### Objective
Quote the text about Irish Labour word for word, from "Secondly, Labour ain’t" to "focused and on-message.".
-- Begin Text passage --
Secondly, Labour ain’t what it used to be. Rather than being a rogues’ gallery of disconnected, if occasionally interesting, individuals with personal followings, Labour has become something much more recognisable as a traditional political party: focused and on-message.

However, anyone who thinks this represents a rebirth of the labour movement or social democracy is deluded. Irish Labour’s seeming rebirth has been at the hands of a group of refugees from the Workers’ Party, the Stalinist rump of the 1970 IRA split, who, having eventually abandoned their support for state socialism, merged with Labour in 1999. This group, like others influenced by the so-called ‘eurocommunist’ tendency – such as the clique surrounding the magazine Marxism Today in Britain – quickly abandoned all pretence of socialism and support for working-class voters, favouring a kind of meddlesome social engineering that would later become the hallmark of Britain’s Labour Party under leaders Kinnock, Blair and Brown.
-- End Text passage --
-- Begin Recorded information --
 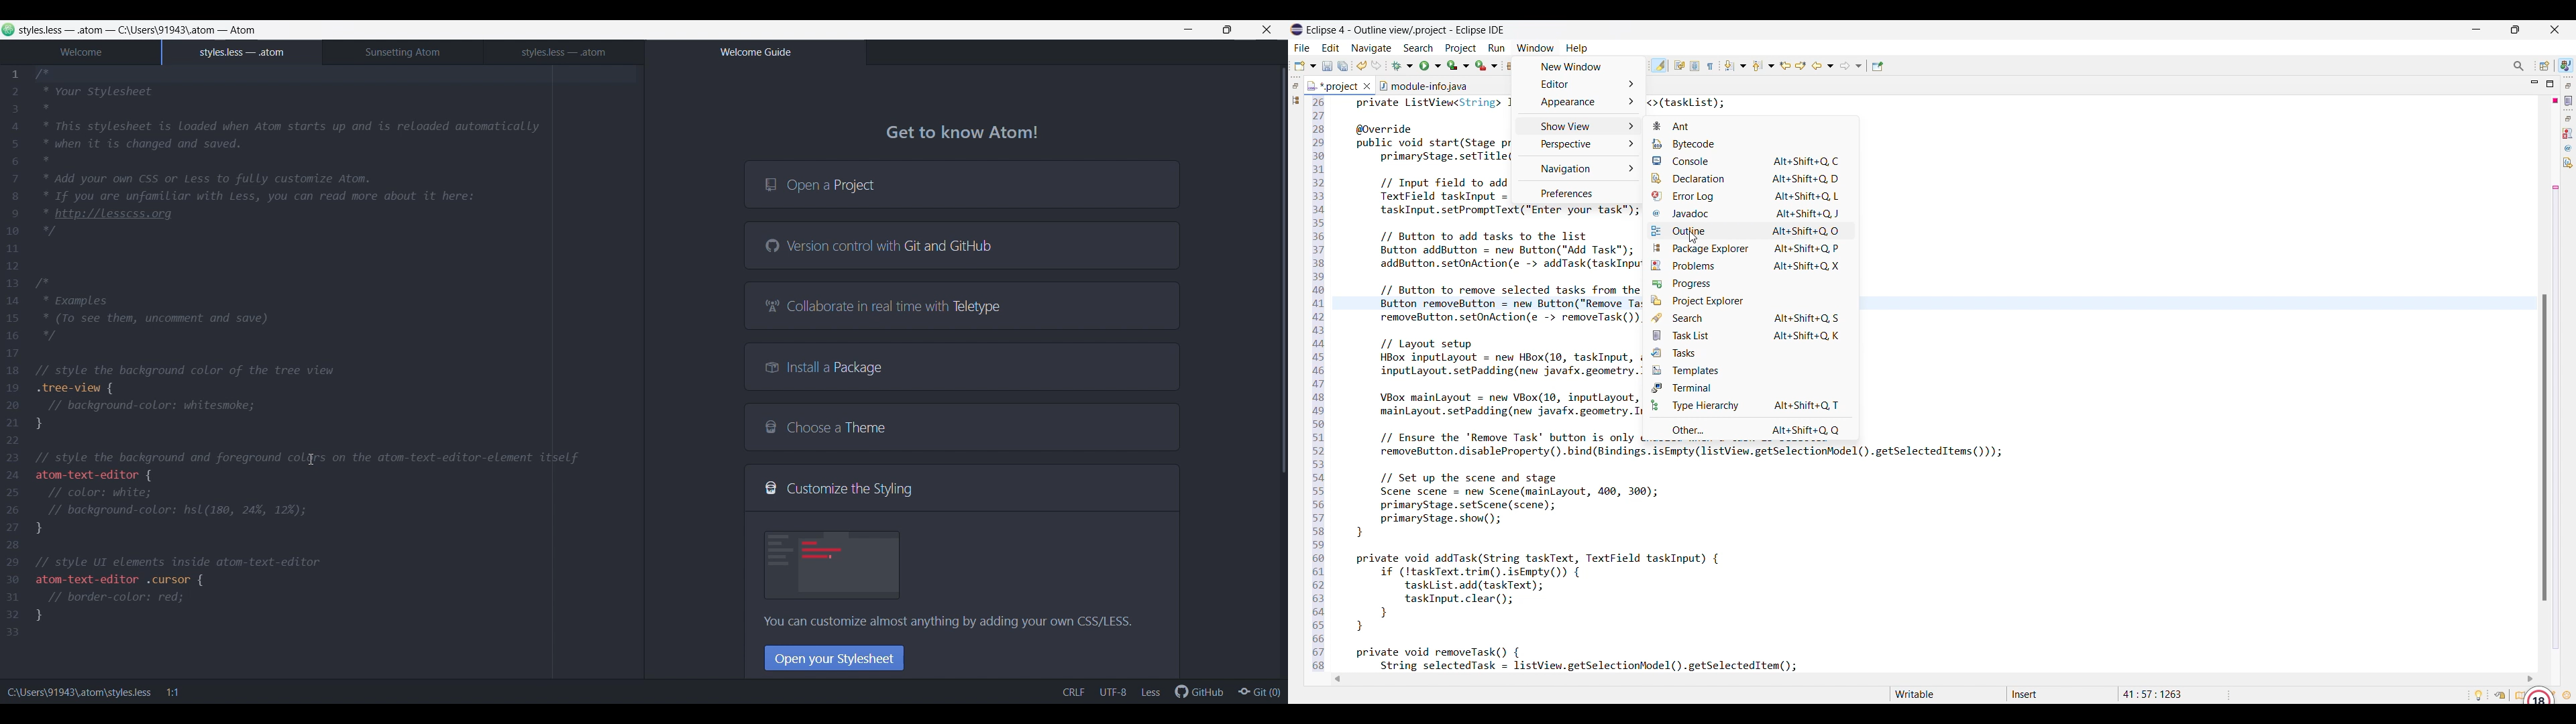 What do you see at coordinates (1749, 144) in the screenshot?
I see `Bytecode` at bounding box center [1749, 144].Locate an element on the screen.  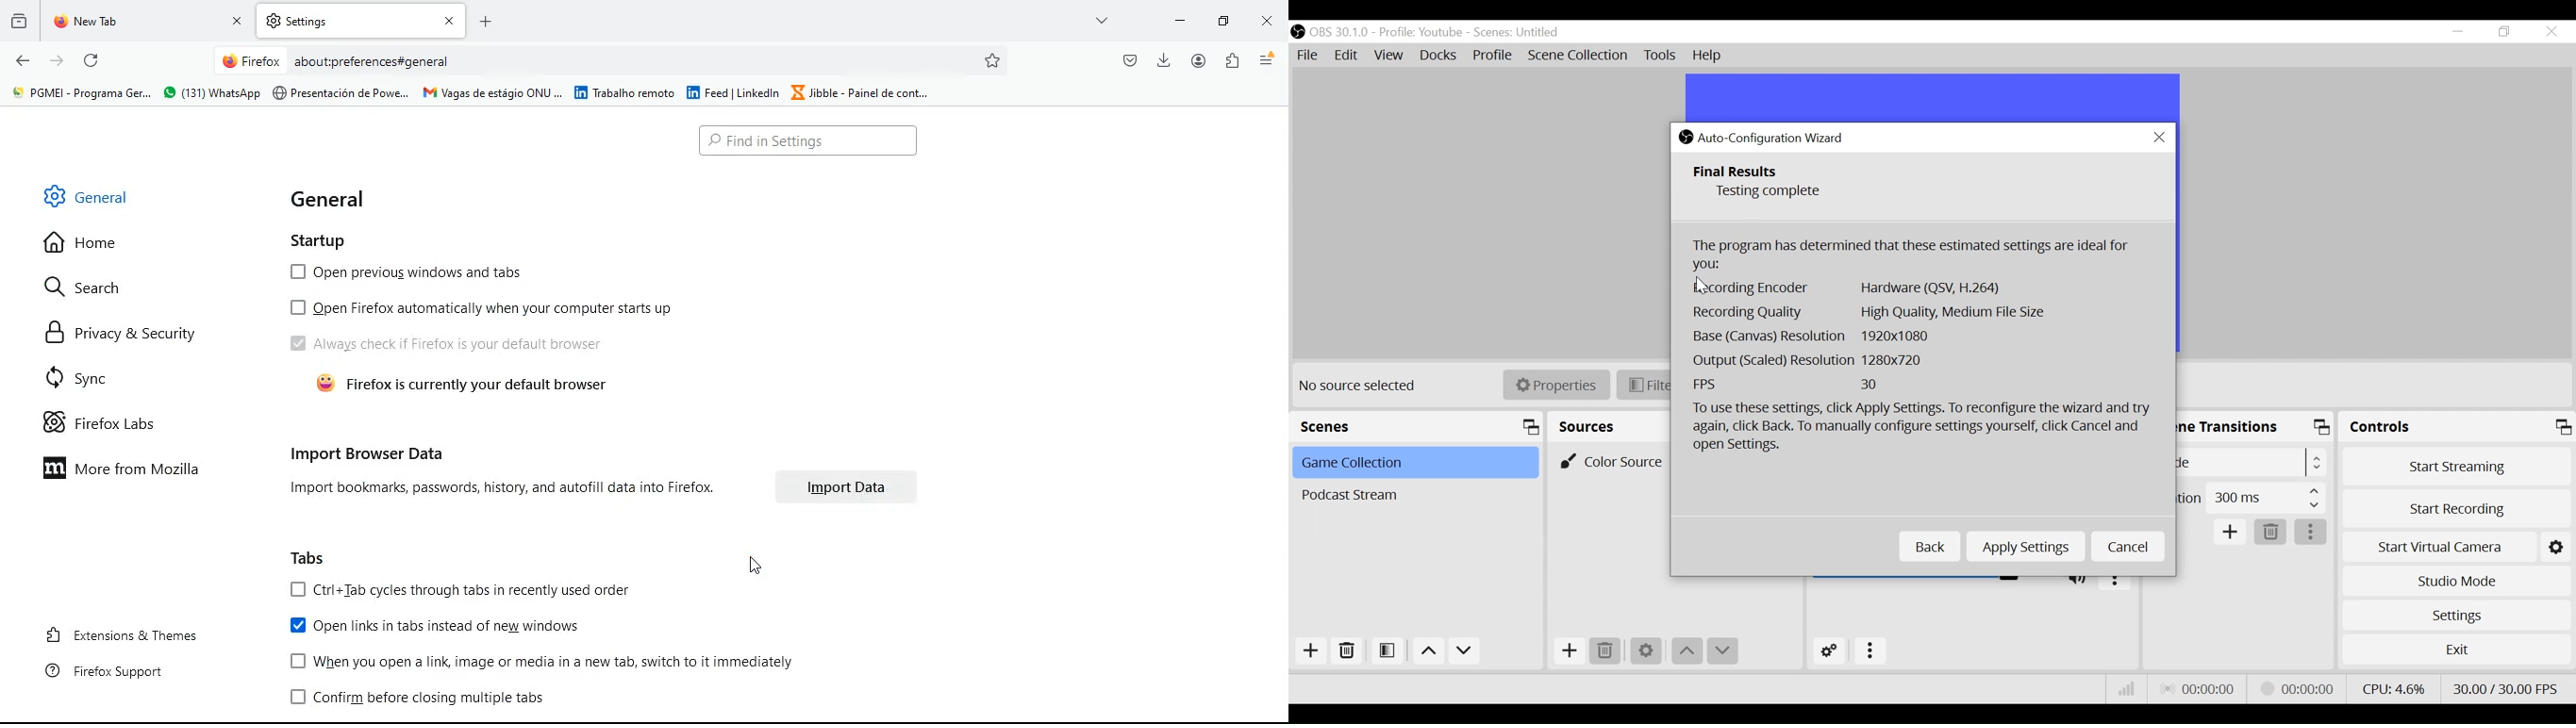
Search bar is located at coordinates (612, 62).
-- End Recorded information --
### Full output
Secondly, Labour ain’t what it used to be. Rather than being a rogues’ gallery of disconnected, if occasionally interesting, individuals with personal followings, Labour has become something much more recognisable as a traditional political party: focused and on-message.